(Activité 1) Recopiez fidèlement le passage du fil de discussion sur le hub USB, depuis « C'est très chiant. » jusqu'à « Anonyme (28 Juin 2000) ».

(Texte à lire)
>>

# Mon hub USB n'est pas reconnu!



## Toz (28 Juin 2000)

Je suis en 8.6 et mon hub USB (power usb) ne fonctionne pas.
Alors que sur un powerbook  en OS 9 il fonctionne!
C'est très chiant.
C'es quoi les extensions qui le font marcher ce hub.
Sachant que j'ai "importé" usb device extension et Localiseur de logiciels USB.
Merci, les amis


----------



## Anonyme (28 Juin 2000)

Pour le HUB c est "USB Device Extension" si tu ne l'as pas,... Ben c'est bien normal que ca ne fonctionne pas. Heuuuu Solution faire une installation personnalisée de l'OS 9 ou pomper l'extension depuis un autre mac.

++


----------



## Toz (28 Juin 2000)

J'ai pompé l'extension justement, mais ça ne veut toujours pas marcher!

<<

(Activité 2) Reproduisez sans rien changer les rangées, de leur toute première ligne jusqu'à la ligne contenant « at (150, 509). », celle-ci comprise.

Éléments enregistrés
>>

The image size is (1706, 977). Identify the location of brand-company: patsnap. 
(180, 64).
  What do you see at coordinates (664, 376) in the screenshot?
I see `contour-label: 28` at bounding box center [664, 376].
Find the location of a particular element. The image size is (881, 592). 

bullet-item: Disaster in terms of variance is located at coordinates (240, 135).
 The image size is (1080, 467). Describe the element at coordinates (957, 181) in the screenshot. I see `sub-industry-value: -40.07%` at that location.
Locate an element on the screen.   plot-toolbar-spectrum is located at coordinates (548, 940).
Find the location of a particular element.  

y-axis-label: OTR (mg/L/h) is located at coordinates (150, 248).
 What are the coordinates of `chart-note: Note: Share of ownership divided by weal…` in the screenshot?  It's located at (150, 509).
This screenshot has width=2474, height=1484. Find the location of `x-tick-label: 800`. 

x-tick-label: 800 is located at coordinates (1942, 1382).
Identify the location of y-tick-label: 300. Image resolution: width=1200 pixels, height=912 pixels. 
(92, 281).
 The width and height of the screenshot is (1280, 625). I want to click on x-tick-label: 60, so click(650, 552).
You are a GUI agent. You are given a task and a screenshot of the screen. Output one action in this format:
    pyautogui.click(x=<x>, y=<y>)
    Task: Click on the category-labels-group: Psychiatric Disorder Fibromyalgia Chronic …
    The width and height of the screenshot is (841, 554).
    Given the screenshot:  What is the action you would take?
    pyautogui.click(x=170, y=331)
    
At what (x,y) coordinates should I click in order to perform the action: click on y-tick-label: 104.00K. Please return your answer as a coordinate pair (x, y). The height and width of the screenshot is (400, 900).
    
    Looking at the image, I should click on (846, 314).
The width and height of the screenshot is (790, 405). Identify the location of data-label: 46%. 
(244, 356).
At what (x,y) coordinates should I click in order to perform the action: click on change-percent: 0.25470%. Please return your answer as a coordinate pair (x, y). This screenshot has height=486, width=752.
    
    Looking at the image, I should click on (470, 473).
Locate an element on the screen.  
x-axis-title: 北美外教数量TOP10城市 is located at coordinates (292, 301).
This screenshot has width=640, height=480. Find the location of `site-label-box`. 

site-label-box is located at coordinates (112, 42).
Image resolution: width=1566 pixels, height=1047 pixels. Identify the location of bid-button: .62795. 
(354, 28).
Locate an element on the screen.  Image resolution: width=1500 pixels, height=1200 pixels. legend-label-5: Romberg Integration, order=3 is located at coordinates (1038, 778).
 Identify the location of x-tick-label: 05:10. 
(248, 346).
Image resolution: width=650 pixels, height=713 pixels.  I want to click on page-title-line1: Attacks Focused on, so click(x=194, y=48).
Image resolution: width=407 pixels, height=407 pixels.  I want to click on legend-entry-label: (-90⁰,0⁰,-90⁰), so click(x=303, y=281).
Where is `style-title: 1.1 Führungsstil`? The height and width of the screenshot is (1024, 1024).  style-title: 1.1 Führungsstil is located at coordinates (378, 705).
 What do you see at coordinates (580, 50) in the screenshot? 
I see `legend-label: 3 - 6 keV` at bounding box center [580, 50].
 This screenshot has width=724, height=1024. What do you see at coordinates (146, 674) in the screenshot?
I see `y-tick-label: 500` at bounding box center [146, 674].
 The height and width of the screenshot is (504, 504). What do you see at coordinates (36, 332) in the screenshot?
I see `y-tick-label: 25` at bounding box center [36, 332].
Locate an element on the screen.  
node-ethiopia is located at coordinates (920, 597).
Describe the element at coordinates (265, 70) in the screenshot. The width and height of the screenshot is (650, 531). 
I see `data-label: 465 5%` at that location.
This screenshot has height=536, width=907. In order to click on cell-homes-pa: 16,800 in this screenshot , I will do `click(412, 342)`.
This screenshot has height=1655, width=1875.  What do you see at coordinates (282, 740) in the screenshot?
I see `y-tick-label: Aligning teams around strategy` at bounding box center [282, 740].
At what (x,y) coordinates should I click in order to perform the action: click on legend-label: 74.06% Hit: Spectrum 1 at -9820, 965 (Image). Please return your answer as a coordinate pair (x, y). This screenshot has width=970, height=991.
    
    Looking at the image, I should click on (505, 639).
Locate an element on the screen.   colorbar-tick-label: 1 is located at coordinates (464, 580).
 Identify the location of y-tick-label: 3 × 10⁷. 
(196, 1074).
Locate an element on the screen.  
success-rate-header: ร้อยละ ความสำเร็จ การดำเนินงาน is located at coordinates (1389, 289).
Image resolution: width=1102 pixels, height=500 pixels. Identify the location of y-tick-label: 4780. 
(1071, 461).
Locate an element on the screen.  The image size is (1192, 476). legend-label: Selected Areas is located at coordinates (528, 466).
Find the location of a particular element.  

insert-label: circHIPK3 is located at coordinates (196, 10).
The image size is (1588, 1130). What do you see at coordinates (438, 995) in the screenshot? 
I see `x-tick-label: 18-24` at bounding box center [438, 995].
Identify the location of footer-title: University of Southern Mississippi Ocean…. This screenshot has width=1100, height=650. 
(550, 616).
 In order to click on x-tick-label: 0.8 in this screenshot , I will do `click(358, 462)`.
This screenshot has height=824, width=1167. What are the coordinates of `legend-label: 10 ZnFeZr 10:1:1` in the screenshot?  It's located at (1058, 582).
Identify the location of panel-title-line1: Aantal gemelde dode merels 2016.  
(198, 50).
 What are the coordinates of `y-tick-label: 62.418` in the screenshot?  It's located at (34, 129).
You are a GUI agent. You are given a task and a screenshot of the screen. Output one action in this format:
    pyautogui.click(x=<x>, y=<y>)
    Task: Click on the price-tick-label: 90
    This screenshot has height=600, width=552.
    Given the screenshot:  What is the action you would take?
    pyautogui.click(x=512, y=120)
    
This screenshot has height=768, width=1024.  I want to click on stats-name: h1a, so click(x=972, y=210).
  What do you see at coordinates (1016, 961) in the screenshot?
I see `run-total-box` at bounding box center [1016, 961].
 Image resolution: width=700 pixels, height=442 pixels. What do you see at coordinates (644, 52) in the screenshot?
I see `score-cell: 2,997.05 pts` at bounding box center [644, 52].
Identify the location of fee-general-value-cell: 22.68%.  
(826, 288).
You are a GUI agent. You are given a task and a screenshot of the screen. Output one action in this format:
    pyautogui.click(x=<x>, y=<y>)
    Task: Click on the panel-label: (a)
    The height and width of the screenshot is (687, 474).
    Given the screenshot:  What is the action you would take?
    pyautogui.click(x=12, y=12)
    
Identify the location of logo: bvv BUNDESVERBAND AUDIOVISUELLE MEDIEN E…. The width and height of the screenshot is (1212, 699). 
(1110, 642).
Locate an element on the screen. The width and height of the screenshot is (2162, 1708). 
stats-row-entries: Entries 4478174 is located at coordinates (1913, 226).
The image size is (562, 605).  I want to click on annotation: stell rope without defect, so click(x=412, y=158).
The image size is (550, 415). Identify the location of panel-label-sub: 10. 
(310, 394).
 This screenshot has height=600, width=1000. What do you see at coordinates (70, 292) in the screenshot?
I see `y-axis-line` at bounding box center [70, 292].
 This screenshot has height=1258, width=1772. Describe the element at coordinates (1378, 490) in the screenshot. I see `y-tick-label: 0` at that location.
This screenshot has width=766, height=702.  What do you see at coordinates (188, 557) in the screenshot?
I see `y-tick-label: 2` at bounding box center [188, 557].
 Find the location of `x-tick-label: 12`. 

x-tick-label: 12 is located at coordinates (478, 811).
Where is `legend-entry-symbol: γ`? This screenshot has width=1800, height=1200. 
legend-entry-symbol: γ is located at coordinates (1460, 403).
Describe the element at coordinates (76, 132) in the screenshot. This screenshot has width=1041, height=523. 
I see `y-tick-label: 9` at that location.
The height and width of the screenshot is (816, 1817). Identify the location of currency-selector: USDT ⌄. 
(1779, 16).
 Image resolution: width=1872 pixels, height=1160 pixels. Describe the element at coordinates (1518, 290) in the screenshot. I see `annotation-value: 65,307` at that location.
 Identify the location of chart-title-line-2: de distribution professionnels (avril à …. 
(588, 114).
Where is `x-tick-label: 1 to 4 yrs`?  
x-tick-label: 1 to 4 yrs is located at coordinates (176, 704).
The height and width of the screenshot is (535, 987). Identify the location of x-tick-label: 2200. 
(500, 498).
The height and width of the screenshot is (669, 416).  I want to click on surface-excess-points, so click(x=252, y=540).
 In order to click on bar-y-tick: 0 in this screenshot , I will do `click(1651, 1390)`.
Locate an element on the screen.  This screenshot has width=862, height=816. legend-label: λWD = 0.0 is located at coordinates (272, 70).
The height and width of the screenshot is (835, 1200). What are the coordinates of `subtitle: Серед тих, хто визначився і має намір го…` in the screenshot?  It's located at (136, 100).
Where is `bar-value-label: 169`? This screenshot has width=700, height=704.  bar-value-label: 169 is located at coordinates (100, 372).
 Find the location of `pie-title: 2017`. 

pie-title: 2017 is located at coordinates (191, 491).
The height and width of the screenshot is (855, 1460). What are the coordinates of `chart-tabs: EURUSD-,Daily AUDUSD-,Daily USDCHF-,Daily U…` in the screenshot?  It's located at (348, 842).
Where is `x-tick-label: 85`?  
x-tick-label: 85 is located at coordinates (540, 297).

<<

(Réponse rédigée 1)
C'est très chiant.
C'es quoi les extensions qui le font marcher ce hub.
Sachant que j'ai "importé" usb device extension et Localiseur de logiciels USB.
Merci, les amis


----------



## Anonyme (28 Juin 2000)

(Réponse rédigée 2)
The image size is (1706, 977). Identify the location of brand-company: patsnap. 
(180, 64).
  What do you see at coordinates (664, 376) in the screenshot?
I see `contour-label: 28` at bounding box center [664, 376].
Find the location of a particular element. The image size is (881, 592). 

bullet-item: Disaster in terms of variance is located at coordinates (240, 135).
 The image size is (1080, 467). Describe the element at coordinates (957, 181) in the screenshot. I see `sub-industry-value: -40.07%` at that location.
Locate an element on the screen.   plot-toolbar-spectrum is located at coordinates (548, 940).
Find the location of a particular element.  

y-axis-label: OTR (mg/L/h) is located at coordinates (150, 248).
 What are the coordinates of `chart-note: Note: Share of ownership divided by weal…` in the screenshot?  It's located at (150, 509).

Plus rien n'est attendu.